From artificial intelligence to control of uncertainty

For García, the next step to hyperconnection is artificial intelligence: ‘we are talking about a technology that understands natural language. This will break the communication barrier with devices and means we can literally speak to things’. Proof of this is Bixby, Samsung's virtual assistant who, as García explains, ‘can already see’.

These and other vanguard developments are possible thanks to Samsung’s major commitment to R&D: ‘we are the second group in the world in research investment and we have 36 R&D centres employing more than 66,000 engineers. However, despite these and other impressive figures announced by Samsung Electronics, such as the 20 devices manufactured every second, or the fact that Samsung is number one in the production of semiconductors, García insists that the key to the success of Samsung is humility. ‘If tomorrow we wrongly read consumer needs, then the market will throw us out of the industry,’ he said.
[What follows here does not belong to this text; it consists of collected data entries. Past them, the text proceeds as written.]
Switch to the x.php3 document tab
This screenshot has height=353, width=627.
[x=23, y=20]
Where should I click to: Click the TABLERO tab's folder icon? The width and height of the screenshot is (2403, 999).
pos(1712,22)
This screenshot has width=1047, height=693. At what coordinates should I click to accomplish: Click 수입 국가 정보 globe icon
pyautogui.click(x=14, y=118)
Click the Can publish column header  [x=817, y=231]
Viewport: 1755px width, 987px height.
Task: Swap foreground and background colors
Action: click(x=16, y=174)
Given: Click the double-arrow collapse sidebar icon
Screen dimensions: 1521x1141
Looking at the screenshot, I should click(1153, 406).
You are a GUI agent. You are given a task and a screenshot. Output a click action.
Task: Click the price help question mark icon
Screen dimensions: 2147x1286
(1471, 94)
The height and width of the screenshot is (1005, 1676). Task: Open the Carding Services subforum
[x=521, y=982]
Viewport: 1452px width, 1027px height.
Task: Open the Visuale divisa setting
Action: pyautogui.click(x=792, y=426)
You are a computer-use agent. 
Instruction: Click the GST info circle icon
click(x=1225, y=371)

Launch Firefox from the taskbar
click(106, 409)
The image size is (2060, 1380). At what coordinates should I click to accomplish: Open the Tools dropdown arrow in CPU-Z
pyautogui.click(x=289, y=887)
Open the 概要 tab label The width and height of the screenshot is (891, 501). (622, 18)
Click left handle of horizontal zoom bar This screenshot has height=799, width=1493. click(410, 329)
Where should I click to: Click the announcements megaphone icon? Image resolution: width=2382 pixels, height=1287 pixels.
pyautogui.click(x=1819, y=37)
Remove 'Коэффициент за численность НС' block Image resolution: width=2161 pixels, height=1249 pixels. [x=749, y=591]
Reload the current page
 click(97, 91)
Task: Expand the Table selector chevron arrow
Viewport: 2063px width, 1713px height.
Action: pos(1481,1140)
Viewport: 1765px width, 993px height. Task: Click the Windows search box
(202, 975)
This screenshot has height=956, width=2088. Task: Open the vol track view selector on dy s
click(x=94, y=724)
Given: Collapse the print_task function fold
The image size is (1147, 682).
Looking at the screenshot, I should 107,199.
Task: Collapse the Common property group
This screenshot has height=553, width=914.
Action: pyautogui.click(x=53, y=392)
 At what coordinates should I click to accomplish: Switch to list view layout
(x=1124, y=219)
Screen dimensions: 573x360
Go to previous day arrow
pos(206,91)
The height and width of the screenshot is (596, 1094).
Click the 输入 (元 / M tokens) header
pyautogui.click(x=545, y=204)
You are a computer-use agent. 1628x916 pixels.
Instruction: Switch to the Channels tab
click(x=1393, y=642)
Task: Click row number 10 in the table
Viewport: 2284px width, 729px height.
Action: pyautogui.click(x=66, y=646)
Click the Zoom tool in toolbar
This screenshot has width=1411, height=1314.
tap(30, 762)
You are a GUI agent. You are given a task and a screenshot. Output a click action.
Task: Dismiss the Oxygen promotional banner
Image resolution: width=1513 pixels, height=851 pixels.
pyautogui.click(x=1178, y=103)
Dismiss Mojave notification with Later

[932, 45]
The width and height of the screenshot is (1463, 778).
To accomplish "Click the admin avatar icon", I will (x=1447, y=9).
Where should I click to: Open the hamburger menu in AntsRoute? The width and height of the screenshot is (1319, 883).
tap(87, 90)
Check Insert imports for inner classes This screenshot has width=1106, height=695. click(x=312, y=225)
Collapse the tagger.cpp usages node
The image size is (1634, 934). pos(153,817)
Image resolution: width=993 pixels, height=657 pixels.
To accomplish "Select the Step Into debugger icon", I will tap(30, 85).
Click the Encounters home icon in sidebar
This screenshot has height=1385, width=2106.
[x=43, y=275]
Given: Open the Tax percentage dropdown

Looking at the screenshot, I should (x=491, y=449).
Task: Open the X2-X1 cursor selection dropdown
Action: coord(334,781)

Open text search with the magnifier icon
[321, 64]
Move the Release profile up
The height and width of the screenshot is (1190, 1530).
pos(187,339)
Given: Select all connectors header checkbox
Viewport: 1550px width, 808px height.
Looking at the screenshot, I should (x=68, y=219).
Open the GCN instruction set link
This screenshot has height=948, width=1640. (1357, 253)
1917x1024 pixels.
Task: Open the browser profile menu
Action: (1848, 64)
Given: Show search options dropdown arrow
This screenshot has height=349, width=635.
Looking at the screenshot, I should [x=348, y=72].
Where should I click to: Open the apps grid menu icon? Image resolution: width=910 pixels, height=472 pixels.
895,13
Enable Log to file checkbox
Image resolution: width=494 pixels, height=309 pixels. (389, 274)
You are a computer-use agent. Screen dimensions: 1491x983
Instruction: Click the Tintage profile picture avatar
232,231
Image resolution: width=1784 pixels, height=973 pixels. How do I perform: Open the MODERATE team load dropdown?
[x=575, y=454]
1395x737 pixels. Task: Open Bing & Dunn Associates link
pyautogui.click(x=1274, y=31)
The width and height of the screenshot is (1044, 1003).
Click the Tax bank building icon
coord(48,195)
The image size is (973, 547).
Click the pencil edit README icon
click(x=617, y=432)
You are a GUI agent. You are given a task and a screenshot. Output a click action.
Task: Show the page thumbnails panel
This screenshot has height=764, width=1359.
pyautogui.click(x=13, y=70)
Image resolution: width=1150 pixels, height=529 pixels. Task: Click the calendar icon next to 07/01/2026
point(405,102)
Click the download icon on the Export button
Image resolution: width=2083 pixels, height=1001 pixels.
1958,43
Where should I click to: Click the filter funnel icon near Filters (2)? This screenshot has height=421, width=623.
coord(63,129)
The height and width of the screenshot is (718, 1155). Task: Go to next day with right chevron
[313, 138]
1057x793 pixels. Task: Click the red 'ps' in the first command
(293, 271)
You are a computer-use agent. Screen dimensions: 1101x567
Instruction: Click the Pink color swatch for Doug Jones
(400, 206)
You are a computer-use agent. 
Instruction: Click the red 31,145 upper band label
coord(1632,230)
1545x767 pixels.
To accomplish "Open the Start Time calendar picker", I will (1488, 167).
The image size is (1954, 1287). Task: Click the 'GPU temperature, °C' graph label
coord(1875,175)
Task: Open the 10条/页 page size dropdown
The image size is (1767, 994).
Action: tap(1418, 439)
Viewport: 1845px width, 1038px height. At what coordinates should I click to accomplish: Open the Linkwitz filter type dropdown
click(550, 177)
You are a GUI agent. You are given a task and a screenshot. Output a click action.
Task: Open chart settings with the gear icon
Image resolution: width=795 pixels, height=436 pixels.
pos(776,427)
He went on to mention four major future trends: the need for connectivity; increases in urban population densities; increases in life expectancy; and control of uncertainty.  

García described the current priorities of the Korean giant: ‘Big data and security is the base of our pyramid; then comes the internet of things and artificial intelligence; and at the top we have Bixby, Samsung DeX (which connects mobile devices to a mouse, a keyboard, and a screen to become PCs), Samsung Connect (a home automation application for remotely controlling devices in the home), Samsung Pay (a mobile payment system), Samsung Pass (an identity management service for secure access using biometric data), and Samsung Health (an application for monitoring exercise, nutrition, and sleep).’

Celestino García was accompanied in this session of 'Desayunos ESADE Alumni' by Pedro Navarro, executive vice-president of the ESADE Foundation.